CVE-2025-54264 is a stored Cross-Site Scripting (XSS) vulnerability in Adobe Commerce (and related Magento Open Source) affecting the listed versions. The issue originates from insufficient sanitization of form fields, allowing a high-privileged attacker to inject arbitrary JavaScript into the application's data store. This is a classic XSS flaw where the injected script is persisted on the server and served to other users [1][2].

Exploitation

The attack requires an authenticated user with high privileges (e.g., an admin or other powerful role) to inject the malicious script into a vulnerable form field.

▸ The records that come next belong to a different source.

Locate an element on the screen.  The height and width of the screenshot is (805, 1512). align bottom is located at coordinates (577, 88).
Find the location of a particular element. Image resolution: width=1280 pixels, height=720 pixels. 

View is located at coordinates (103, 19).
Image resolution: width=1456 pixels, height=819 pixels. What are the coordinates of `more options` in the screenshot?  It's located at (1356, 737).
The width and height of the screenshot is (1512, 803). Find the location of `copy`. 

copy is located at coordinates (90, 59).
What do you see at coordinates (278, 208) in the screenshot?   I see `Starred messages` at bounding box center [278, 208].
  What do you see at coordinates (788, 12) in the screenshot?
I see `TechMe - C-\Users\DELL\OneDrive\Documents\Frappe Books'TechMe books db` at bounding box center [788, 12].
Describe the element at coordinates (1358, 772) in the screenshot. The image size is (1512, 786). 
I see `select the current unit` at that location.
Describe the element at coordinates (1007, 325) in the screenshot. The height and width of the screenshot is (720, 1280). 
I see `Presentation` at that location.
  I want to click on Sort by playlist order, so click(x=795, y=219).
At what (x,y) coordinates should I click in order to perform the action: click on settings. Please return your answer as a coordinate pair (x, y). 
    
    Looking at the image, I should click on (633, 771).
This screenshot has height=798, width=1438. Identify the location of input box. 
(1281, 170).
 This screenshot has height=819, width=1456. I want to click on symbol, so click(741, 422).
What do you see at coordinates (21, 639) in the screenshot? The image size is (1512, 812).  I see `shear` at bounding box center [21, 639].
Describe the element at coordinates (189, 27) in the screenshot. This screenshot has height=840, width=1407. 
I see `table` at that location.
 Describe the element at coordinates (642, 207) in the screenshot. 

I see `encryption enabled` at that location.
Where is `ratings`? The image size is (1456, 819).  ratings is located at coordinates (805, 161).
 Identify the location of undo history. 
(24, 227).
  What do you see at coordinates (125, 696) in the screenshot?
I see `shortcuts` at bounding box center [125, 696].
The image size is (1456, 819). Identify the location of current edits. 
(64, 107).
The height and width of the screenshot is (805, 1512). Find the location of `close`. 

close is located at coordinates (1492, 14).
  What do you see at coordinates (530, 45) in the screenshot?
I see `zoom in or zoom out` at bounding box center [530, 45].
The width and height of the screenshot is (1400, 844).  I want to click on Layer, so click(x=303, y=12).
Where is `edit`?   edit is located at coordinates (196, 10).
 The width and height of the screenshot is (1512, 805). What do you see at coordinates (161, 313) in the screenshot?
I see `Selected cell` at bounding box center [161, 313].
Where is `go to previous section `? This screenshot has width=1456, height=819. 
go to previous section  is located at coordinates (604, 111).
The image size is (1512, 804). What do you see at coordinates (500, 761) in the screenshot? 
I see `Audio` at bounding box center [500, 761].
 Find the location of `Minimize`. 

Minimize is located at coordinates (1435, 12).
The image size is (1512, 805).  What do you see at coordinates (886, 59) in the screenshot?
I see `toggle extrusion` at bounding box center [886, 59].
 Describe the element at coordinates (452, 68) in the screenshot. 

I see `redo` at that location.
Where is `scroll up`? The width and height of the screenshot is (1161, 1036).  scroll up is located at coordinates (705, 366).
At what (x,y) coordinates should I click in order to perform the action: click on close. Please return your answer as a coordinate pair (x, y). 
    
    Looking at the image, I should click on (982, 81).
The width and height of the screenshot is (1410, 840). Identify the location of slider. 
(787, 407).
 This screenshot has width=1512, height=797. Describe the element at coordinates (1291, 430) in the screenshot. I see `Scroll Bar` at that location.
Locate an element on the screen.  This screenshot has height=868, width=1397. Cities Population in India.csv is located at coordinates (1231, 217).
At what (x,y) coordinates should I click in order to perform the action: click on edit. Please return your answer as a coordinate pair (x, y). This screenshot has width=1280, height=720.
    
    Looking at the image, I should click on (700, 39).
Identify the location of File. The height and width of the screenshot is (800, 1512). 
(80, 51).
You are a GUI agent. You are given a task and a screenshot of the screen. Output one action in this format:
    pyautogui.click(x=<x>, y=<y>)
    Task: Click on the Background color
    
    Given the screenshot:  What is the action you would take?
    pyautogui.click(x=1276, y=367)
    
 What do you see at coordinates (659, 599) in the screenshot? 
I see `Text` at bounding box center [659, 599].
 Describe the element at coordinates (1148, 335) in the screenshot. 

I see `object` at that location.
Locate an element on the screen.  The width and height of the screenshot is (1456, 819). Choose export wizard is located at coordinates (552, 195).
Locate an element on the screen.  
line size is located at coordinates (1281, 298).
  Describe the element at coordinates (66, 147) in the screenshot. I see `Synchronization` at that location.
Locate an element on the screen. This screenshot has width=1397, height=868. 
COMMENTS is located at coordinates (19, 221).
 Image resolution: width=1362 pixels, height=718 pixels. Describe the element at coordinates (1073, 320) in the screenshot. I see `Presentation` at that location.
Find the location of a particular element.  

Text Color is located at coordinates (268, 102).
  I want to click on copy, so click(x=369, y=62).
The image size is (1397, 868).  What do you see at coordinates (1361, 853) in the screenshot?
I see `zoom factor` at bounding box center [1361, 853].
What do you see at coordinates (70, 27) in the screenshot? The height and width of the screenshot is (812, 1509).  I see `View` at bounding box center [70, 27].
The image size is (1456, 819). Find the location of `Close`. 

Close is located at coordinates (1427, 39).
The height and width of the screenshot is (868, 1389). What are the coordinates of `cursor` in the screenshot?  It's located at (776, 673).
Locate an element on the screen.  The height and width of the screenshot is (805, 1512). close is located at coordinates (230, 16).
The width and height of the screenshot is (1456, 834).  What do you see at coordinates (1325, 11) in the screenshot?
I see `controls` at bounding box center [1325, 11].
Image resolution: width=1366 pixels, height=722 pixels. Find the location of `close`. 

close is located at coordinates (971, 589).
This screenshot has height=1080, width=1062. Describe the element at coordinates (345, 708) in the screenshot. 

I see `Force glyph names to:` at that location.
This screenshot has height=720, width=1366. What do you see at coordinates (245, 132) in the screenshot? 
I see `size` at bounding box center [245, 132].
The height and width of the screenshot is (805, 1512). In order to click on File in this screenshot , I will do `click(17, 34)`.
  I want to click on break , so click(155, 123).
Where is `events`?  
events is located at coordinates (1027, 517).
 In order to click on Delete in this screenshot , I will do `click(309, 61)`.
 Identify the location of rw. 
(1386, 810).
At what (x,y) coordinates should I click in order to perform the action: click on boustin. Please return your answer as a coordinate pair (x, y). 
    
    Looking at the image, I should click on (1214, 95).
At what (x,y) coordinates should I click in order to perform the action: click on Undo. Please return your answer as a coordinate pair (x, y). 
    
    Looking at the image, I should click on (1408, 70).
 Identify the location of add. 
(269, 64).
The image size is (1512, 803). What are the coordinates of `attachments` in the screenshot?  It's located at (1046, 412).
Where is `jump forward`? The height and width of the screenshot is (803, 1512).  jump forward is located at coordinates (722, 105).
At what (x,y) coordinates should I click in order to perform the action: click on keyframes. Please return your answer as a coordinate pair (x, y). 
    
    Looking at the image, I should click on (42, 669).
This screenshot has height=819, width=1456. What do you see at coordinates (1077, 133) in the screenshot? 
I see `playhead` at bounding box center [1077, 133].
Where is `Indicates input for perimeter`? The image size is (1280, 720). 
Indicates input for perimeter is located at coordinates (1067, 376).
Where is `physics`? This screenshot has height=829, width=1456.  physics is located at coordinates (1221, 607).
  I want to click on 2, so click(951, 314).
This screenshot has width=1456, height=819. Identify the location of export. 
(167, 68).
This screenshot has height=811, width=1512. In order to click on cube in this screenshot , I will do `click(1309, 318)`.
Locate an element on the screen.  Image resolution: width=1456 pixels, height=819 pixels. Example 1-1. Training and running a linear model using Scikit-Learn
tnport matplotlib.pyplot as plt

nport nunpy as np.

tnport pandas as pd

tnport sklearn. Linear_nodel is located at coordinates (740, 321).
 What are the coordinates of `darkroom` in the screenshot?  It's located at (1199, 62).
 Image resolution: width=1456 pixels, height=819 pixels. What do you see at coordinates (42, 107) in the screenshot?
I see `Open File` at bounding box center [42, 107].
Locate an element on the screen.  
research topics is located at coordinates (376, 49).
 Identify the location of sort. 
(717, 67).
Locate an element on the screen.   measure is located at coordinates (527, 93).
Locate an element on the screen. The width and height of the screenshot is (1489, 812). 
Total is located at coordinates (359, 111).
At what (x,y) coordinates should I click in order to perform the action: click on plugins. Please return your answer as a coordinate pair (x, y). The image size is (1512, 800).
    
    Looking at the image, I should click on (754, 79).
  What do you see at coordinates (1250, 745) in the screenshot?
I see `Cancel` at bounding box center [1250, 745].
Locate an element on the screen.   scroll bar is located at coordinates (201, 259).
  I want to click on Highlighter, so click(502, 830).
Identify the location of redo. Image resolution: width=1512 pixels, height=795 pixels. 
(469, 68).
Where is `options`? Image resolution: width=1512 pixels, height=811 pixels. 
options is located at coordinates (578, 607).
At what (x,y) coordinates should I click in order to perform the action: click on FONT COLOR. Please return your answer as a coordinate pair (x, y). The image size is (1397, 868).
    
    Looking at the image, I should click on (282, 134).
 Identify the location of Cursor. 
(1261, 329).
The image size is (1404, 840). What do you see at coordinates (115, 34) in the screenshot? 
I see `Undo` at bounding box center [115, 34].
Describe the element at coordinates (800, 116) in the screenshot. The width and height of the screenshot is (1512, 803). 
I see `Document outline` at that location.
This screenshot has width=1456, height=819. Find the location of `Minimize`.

The attacker does not require any interaction from the victim at the moment of injection. However, for the impact to occur, a victim (a different user) must browse to the page that renders the vulnerable field. No additional privileges are needed on the victim's part; simply viewing the infected page triggers the payload in their browser [1].

Impact

Successful exploitation allows the attacker to execute arbitrary JavaScript in the victim's browser session. This can lead to session hijacking (session takeover), where the attacker can impersonate the victim and perform actions on their behalf, potentially including accessing sensitive data or performing administrative operations. The CVSS score reflects a high impact on confidentiality and integrity, and the scope is changed, meaning the vulnerability can affect resources beyond the original application's boundaries (e.g., the victim's other browser tabs) [1].

Mitigation

Adobe has released security updates that fix this vulnerability in the following versions: Adobe Commerce 2.4.9-alpha2, 2.4.8-p2, 2.4.7-p7, 2.4.6-p12, 2.4.5-p14, 2.4.4-p15, and later. Users should upgrade to these or newer versions. Adobe also recommends applying general security best practices, such as limiting admin privileges, as a defense-in-depth measure [1][2].